**Exercise aim**.
Pick out every line below that contains the word "click" and copy each one in full, treating uppercase and lowercase as different.

**Data for this task**.
^^^^
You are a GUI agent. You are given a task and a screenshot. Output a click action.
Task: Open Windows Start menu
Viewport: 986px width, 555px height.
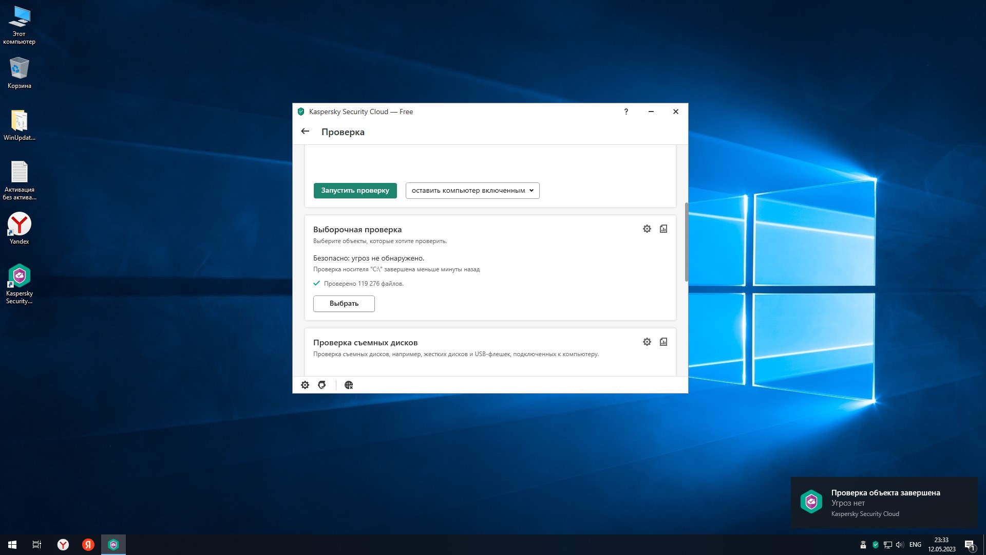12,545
^^^^
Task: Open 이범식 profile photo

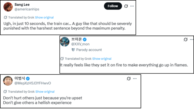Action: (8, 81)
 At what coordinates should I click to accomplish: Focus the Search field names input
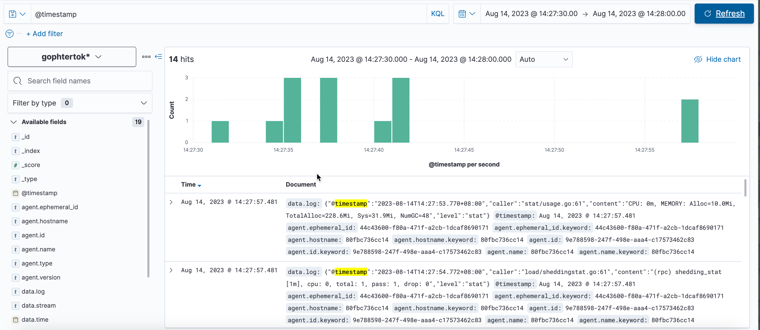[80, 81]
^^^^
**Output for this exercise**.
You are a GUI agent. You are given a task and a screenshot. Output a click action.
 At what coordinates should I click to accomplish: Focus the Search field names input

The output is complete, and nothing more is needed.